New York City reported its first "significant allergic reaction" in a healthcare worker who received the Pfizer vaccine on Wednesday, the only adverse response it has received of more than 30,000 shots administered to date.
The worker has been treated and is in stable condition, city officials said. Allergic reactions to the Pfizer vaccine have been reported in clinical trials and since the FDA granted emergency use authorization earlier this month, but remain rare.
Health officials say they are closely tracking reports of more severe side effects in collaboration with the CDC. In the meantime, it will continue to move forward with vaccine distribution to ensure frontline workers and nursing home residents and staff are protected against the virus, health officials said in a statement.
No specific details on the affected worker's allergic response were immediately available. The city did not release any additional information on the case at Mayor Bill de Blasio's Wednesday COVID briefing, citing confidentiality rules.
"Vaccines, including the COVID vaccine, are safe in general," Dr. Dave Chokshi, the city's health commissioner, said during the briefing. "For the vast majority of people who have allergies, the COVID vaccine will be safe and effective for you."
People who have histories of allergic reactions to any kind of vaccine or any type of injection should have conversations with their doctors before getting the COVID-19 vaccine, Chokshi added.

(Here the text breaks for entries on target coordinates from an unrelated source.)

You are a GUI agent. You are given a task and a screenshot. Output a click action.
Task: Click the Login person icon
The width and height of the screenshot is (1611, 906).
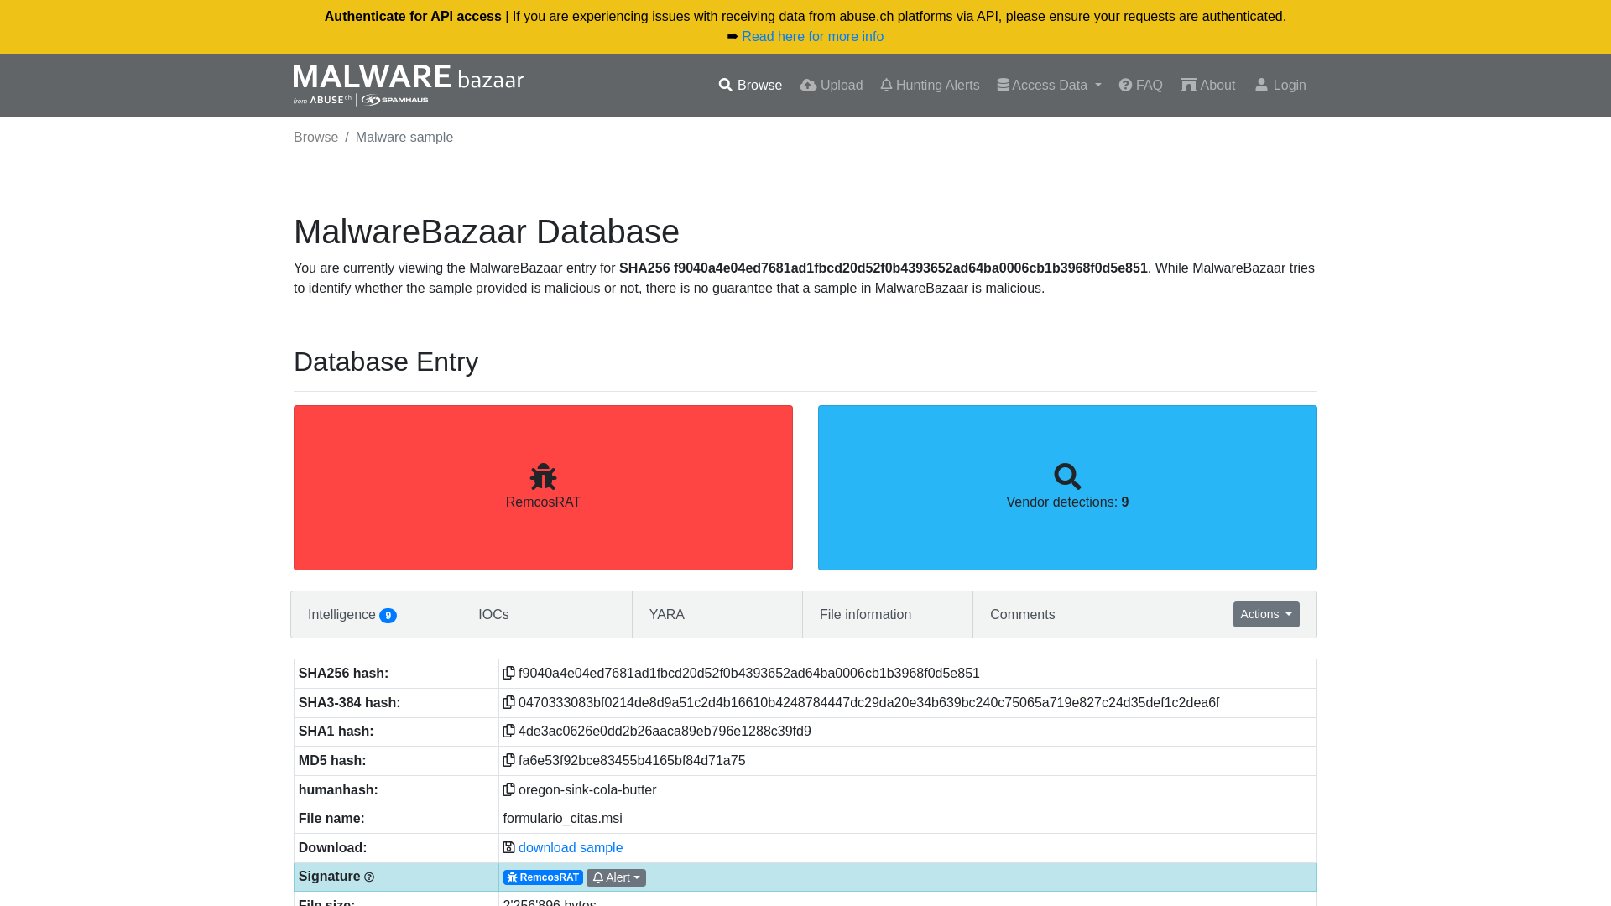click(1262, 85)
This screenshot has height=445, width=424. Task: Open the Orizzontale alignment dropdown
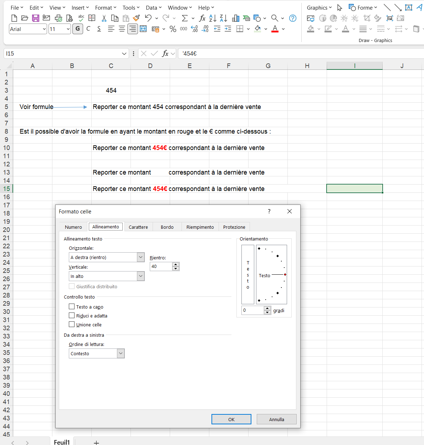point(107,257)

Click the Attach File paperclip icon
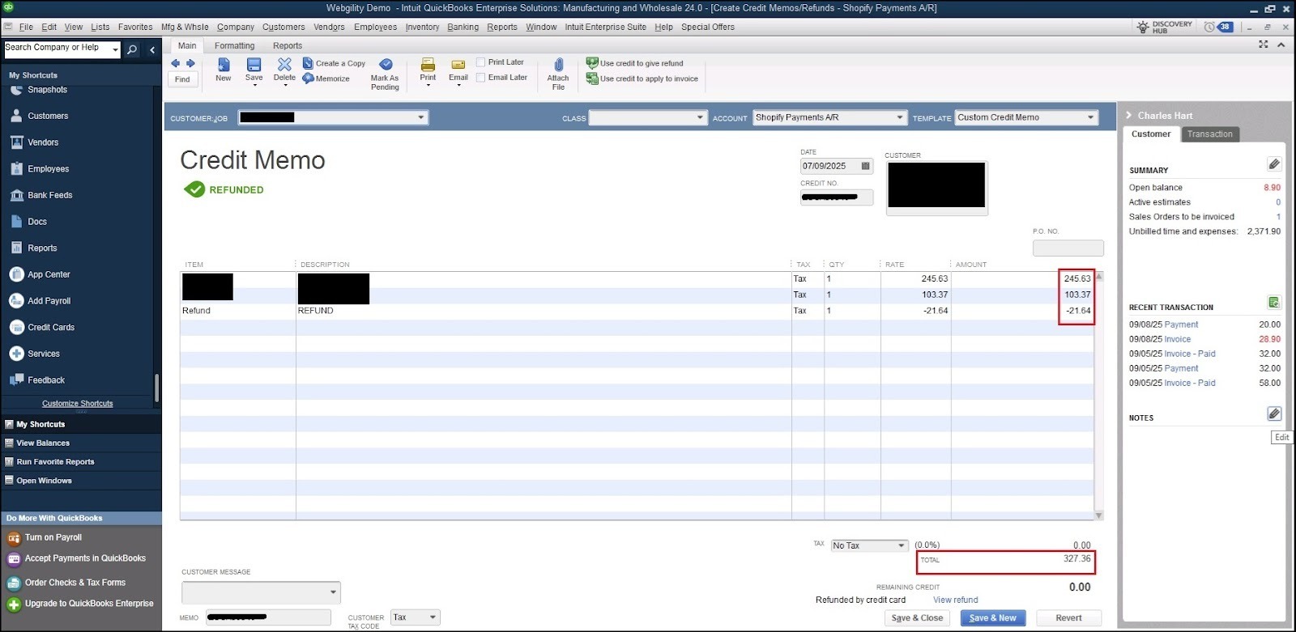(558, 65)

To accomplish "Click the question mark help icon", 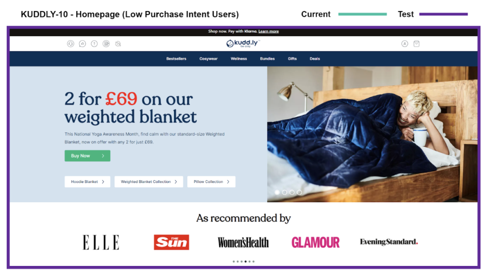I will (94, 44).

Rare allergic reactions were reported in Britain before the Pfizer/BioNTech rolled out in the U.S., which has since reported similar, uncommon reactions. Three of them involved healthcare workers in Alaska.
Earlier this week, an official with the National Institute of Allergy and Infectious Diseases told CNBC the U.S. is studying why some people have suffered severe allergic reactions after taking the shots.
The study, which is still in the early planning phases, is expected to include "several hundred" people who have a history of severe allergic reactions, Alkis Togias, chief of the NIAID's Allergy, Asthma, and Airway Biology Branch, told CNBC. While the rare reactions have been reported by people who got Pfizer's shot, the study may look at the vaccines made by both Pfizer and Moderna.
The hope is to get it off the ground in a matter of weeks, officials told CNBC.